SOURCE TEXT —
# Duck or Cat

DOC - Duck or Cat is a binary classification model. It classifies pictures of ducks and cats.


[GitHub link](https://github.com/GregoryHue/DuckOrCat)

# GPU Installation check

In [None]:
import os
os.environ['TF_CPP_MIN_LOG_LEVEL'] = '2'

import tensorflow as tf 
print(tf.__version__)

print('1: ', tf.config.list_physical_devices('GPU'))
print('2: ', tf.test.is_built_with_cuda)
print('3: ', tf.test.gpu_device_name())
print('4: ', tf.config.get_visible_devices())

print(tf.test.is_built_with_cuda())

# Imports

In [None]:
import numpy as np
import pandas as pd
from keras.models import Sequential
from keras.layers import Conv2D, MaxPooling2D, Dropout, Flatten, Dense, Activation, BatchNormalization
from keras.callbacks import ModelCheckpoint, EarlyStopping, ReduceLROnPlateau
from keras.utils import to_categorical, load_img
from keras.preprocessing.image import ImageDataGenerator
from sklearn.model_selection import train_test_split
from sklearn.metrics import confusion_matrix, classification_report
import matplotlib.pyplot as plt
import seaborn as sns
import random
import os

# Checking directory

In [None]:
!ls

# Setting global variables

In [None]:
TRAIN_PATH = "dataset/train/"
TEST_PATH = "dataset/test/"

PROMPT 1 — In the Duck or Cat notebook, condense the paragraph beginning "DOC - Duck or Cat" into a single shorter sentence that keeps its main facts.
PROMPT 2 — Return the part of the Duck or Cat notebook that begins at the words "# GPU Installation" and stops after the words "print('3: ', tf.test.gpu_device_name())", copied without any change.
You won't need the listing that comes next.

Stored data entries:
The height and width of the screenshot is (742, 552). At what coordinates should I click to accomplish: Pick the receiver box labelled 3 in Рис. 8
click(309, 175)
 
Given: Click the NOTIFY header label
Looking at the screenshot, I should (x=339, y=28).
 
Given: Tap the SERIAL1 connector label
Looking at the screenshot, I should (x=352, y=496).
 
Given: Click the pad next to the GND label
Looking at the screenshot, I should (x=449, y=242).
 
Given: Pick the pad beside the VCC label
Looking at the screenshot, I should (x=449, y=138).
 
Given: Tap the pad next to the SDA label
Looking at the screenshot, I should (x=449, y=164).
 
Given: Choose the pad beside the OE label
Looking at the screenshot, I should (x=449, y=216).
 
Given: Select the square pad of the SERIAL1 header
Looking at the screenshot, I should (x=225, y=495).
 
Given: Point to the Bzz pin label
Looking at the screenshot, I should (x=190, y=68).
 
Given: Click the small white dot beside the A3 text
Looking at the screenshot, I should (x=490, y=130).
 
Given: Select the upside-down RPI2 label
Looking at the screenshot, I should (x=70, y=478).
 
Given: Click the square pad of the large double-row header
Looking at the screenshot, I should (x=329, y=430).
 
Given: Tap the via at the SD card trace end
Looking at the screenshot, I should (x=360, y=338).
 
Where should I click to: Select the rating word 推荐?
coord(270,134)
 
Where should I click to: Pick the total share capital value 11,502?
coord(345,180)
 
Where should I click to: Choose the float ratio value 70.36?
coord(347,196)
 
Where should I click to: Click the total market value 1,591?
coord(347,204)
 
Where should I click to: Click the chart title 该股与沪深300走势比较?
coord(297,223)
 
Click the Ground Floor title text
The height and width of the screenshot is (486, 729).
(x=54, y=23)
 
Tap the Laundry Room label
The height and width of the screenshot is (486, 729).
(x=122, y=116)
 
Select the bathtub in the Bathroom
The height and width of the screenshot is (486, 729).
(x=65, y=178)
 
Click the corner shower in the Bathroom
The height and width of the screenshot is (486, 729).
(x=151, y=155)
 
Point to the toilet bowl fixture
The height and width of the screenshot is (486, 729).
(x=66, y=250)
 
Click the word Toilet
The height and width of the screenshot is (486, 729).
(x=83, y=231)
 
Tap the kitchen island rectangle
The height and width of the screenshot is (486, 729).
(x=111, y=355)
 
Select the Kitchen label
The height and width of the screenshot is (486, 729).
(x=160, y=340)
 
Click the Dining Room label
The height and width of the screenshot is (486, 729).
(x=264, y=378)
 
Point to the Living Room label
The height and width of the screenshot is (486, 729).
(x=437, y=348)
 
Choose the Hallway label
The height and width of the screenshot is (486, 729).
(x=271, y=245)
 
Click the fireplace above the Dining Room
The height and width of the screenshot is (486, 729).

OUTPUT 1 — DOC (Duck or Cat) is a binary classification model for pictures of ducks and cats.

OUTPUT 2 —
# GPU Installation check

In [None]:
import os
os.environ['TF_CPP_MIN_LOG_LEVEL'] = '2'

import tensorflow as tf 
print(tf.__version__)

print('1: ', tf.config.list_physical_devices('GPU'))
print('2: ', tf.test.is_built_with_cuda)
print('3: ', tf.test.gpu_device_name())